Problem description:
Return the listing below character for character.

Available data:
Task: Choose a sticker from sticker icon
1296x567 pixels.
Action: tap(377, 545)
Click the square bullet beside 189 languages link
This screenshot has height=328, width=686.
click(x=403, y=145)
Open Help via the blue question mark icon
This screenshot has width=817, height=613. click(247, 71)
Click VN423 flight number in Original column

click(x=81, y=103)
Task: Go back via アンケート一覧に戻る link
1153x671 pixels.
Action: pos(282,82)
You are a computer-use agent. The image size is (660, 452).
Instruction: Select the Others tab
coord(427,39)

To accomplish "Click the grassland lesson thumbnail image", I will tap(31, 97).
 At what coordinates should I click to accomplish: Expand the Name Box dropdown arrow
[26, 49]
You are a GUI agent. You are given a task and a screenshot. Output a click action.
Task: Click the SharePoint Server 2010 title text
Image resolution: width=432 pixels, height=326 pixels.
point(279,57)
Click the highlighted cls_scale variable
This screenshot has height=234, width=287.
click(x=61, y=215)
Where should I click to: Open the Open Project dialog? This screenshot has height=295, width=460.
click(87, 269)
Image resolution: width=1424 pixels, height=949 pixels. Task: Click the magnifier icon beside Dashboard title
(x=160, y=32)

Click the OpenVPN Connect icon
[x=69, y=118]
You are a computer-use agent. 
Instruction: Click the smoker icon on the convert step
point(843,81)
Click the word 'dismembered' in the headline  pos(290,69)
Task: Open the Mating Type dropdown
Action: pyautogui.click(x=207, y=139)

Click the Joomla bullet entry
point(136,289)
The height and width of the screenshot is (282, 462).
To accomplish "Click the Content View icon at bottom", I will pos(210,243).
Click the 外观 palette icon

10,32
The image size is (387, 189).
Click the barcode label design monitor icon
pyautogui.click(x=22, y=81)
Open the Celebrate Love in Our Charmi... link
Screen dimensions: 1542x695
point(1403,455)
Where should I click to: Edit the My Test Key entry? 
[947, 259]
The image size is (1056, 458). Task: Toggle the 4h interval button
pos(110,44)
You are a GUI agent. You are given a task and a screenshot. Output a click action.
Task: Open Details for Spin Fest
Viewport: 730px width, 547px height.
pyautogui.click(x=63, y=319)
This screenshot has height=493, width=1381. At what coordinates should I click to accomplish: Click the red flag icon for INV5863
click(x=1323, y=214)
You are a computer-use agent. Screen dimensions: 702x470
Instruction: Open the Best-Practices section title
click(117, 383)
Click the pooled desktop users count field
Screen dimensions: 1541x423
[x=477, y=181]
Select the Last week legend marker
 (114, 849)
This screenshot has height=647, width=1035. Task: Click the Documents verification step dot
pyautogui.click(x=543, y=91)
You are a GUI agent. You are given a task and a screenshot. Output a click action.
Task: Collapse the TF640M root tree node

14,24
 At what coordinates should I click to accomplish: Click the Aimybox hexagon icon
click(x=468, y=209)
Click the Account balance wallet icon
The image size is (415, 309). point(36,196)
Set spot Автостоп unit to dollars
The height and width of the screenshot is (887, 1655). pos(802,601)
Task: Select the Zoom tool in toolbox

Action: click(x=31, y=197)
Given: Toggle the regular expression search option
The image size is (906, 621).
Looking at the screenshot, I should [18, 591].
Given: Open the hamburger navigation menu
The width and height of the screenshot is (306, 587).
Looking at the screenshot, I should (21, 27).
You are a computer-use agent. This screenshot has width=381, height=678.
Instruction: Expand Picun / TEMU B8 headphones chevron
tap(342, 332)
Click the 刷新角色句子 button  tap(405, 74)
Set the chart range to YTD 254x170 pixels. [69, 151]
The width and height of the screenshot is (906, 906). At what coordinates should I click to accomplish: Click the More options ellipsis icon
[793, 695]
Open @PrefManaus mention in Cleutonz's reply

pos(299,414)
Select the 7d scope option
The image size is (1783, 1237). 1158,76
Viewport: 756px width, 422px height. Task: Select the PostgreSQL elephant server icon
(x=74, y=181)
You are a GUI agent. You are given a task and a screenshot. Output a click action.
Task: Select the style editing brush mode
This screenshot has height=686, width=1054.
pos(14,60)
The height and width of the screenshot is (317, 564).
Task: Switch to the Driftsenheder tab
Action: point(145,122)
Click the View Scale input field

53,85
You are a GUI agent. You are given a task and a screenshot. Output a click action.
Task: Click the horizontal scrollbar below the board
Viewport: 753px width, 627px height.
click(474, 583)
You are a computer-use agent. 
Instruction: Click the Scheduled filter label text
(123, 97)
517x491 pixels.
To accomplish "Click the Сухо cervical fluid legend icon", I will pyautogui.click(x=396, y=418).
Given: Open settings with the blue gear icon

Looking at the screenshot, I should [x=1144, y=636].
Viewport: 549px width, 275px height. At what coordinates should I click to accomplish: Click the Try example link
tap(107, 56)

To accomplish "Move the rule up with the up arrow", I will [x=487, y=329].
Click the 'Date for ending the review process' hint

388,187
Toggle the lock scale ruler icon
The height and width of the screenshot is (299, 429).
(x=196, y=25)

Task solution:
Task: Choose a sticker from sticker icon
1296x567 pixels.
Action: tap(377, 545)
Click the square bullet beside 189 languages link
This screenshot has height=328, width=686.
click(x=403, y=145)
Open Help via the blue question mark icon
This screenshot has width=817, height=613. click(247, 71)
Click VN423 flight number in Original column

click(x=81, y=103)
Task: Go back via アンケート一覧に戻る link
1153x671 pixels.
Action: pos(282,82)
You are a computer-use agent. The image size is (660, 452).
Instruction: Select the Others tab
coord(427,39)

To accomplish "Click the grassland lesson thumbnail image", I will tap(31, 97).
 At what coordinates should I click to accomplish: Expand the Name Box dropdown arrow
[26, 49]
You are a GUI agent. You are given a task and a screenshot. Output a click action.
Task: Click the SharePoint Server 2010 title text
Image resolution: width=432 pixels, height=326 pixels.
point(279,57)
Click the highlighted cls_scale variable
This screenshot has height=234, width=287.
click(x=61, y=215)
Where should I click to: Open the Open Project dialog? This screenshot has height=295, width=460.
click(87, 269)
Image resolution: width=1424 pixels, height=949 pixels. Task: Click the magnifier icon beside Dashboard title
(x=160, y=32)

Click the OpenVPN Connect icon
[x=69, y=118]
You are a computer-use agent. 
Instruction: Click the smoker icon on the convert step
point(843,81)
Click the word 'dismembered' in the headline  pos(290,69)
Task: Open the Mating Type dropdown
Action: pyautogui.click(x=207, y=139)

Click the Joomla bullet entry
point(136,289)
The height and width of the screenshot is (282, 462).
To accomplish "Click the Content View icon at bottom", I will pos(210,243).
Click the 外观 palette icon

10,32
The image size is (387, 189).
Click the barcode label design monitor icon
pyautogui.click(x=22, y=81)
Open the Celebrate Love in Our Charmi... link
Screen dimensions: 1542x695
point(1403,455)
Where should I click to: Edit the My Test Key entry? 
[947, 259]
The image size is (1056, 458). Task: Toggle the 4h interval button
pos(110,44)
You are a GUI agent. You are given a task and a screenshot. Output a click action.
Task: Open Details for Spin Fest
Viewport: 730px width, 547px height.
pyautogui.click(x=63, y=319)
This screenshot has height=493, width=1381. At what coordinates should I click to accomplish: Click the red flag icon for INV5863
click(x=1323, y=214)
You are a computer-use agent. Screen dimensions: 702x470
Instruction: Open the Best-Practices section title
click(117, 383)
Click the pooled desktop users count field
Screen dimensions: 1541x423
[x=477, y=181]
Select the Last week legend marker
 (114, 849)
This screenshot has height=647, width=1035. Task: Click the Documents verification step dot
pyautogui.click(x=543, y=91)
You are a GUI agent. You are given a task and a screenshot. Output a click action.
Task: Collapse the TF640M root tree node

14,24
 At what coordinates should I click to accomplish: Click the Aimybox hexagon icon
click(x=468, y=209)
Click the Account balance wallet icon
The image size is (415, 309). point(36,196)
Set spot Автостоп unit to dollars
The height and width of the screenshot is (887, 1655). pos(802,601)
Task: Select the Zoom tool in toolbox

Action: click(x=31, y=197)
Given: Toggle the regular expression search option
The image size is (906, 621).
Looking at the screenshot, I should [18, 591].
Given: Open the hamburger navigation menu
The width and height of the screenshot is (306, 587).
Looking at the screenshot, I should (21, 27).
You are a computer-use agent. This screenshot has width=381, height=678.
Instruction: Expand Picun / TEMU B8 headphones chevron
tap(342, 332)
Click the 刷新角色句子 button  tap(405, 74)
Set the chart range to YTD 254x170 pixels. [69, 151]
The width and height of the screenshot is (906, 906). At what coordinates should I click to accomplish: Click the More options ellipsis icon
[793, 695]
Open @PrefManaus mention in Cleutonz's reply

pos(299,414)
Select the 7d scope option
The image size is (1783, 1237). 1158,76
Viewport: 756px width, 422px height. Task: Select the PostgreSQL elephant server icon
(x=74, y=181)
You are a GUI agent. You are given a task and a screenshot. Output a click action.
Task: Select the style editing brush mode
This screenshot has height=686, width=1054.
pos(14,60)
The height and width of the screenshot is (317, 564).
Task: Switch to the Driftsenheder tab
Action: point(145,122)
Click the View Scale input field

53,85
You are a GUI agent. You are given a task and a screenshot. Output a click action.
Task: Click the horizontal scrollbar below the board
Viewport: 753px width, 627px height.
click(474, 583)
You are a computer-use agent. 
Instruction: Click the Scheduled filter label text
(123, 97)
517x491 pixels.
To accomplish "Click the Сухо cervical fluid legend icon", I will pyautogui.click(x=396, y=418).
Given: Open settings with the blue gear icon

Looking at the screenshot, I should [x=1144, y=636].
Viewport: 549px width, 275px height. At what coordinates should I click to accomplish: Click the Try example link
tap(107, 56)

To accomplish "Move the rule up with the up arrow", I will [x=487, y=329].
Click the 'Date for ending the review process' hint

388,187
Toggle the lock scale ruler icon
The height and width of the screenshot is (299, 429).
(x=196, y=25)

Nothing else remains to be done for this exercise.